To validate the protocol, we built a reference implementation and tested it against two independent sites. Token efficiency results (MODE2 reduces consumption by 71–78% vs. a naive visiting agent; a well-implemented client-side RAG agent narrows this to a 3–8× overhead, with AHP’s advantages being protocol-level rather than retrieval-level) and latency data (10ms p50 cached; 3,806ms p50 cold) are reported in full.
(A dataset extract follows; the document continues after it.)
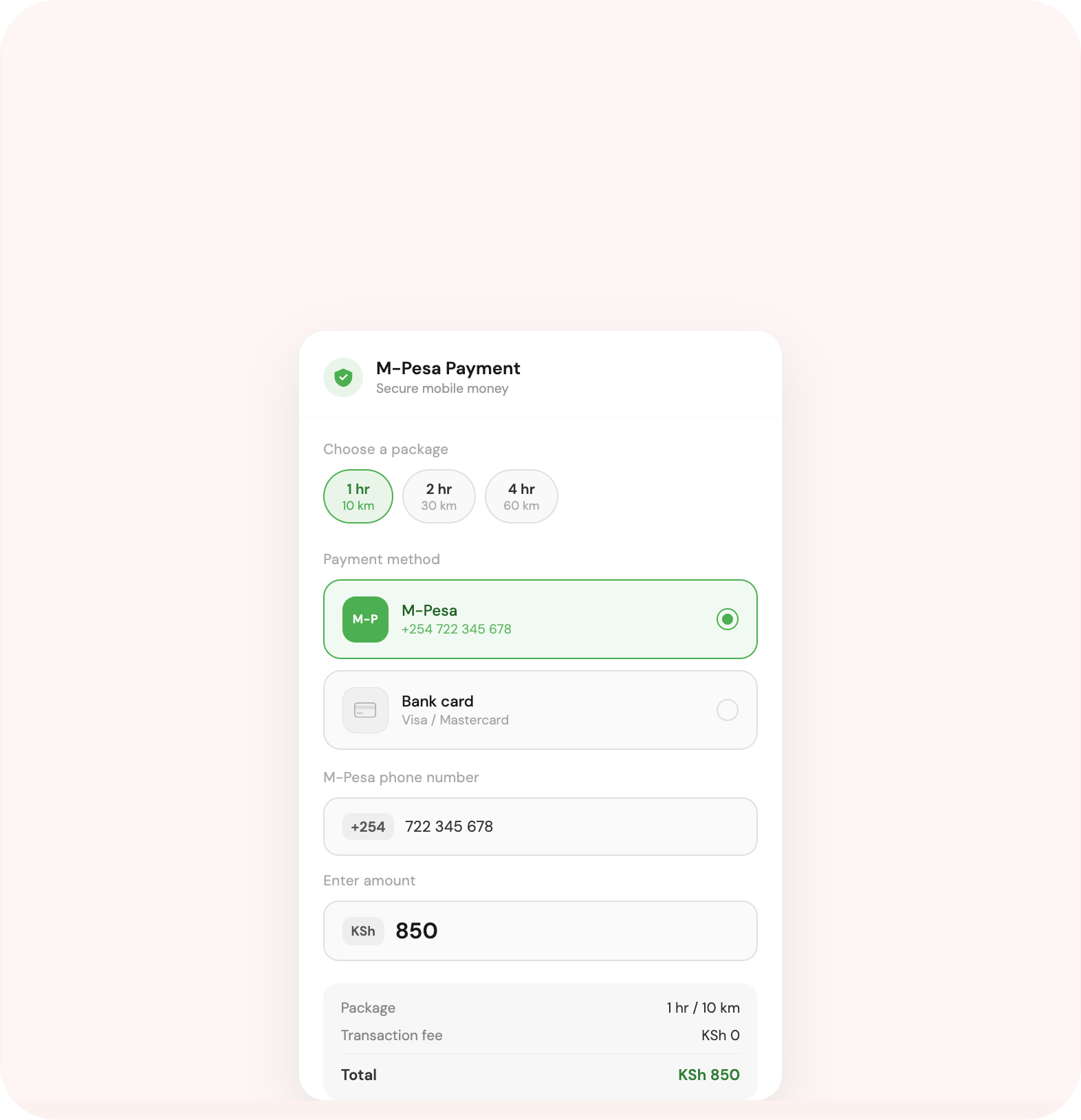Click the Package summary value 1 hr / 10 km
The height and width of the screenshot is (1120, 1081).
tap(703, 1008)
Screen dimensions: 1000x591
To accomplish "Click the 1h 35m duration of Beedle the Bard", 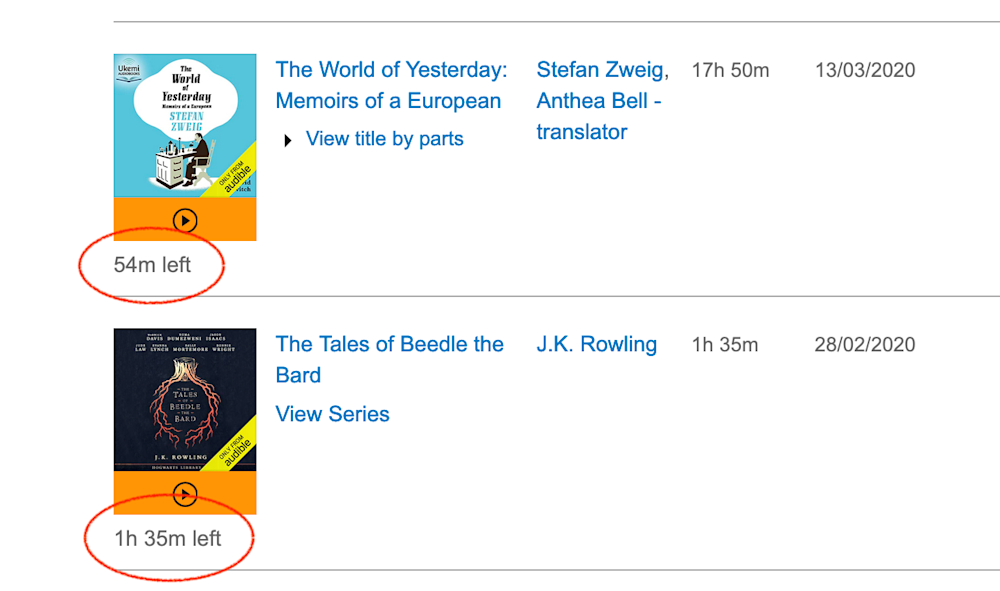I will click(724, 345).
The reference deployment passes 23 of 24 conformance checks in the v5.4 test suite (T17 is a known security defect in the demo configuration). AHP is designed for progressive adoption: each mode is backwards compatible, and MODE1 compliance is achievable as a five-minute addition to any existing site.

1. Introduction

Consider what an AI agent has to do today to interact with a website it has never seen before.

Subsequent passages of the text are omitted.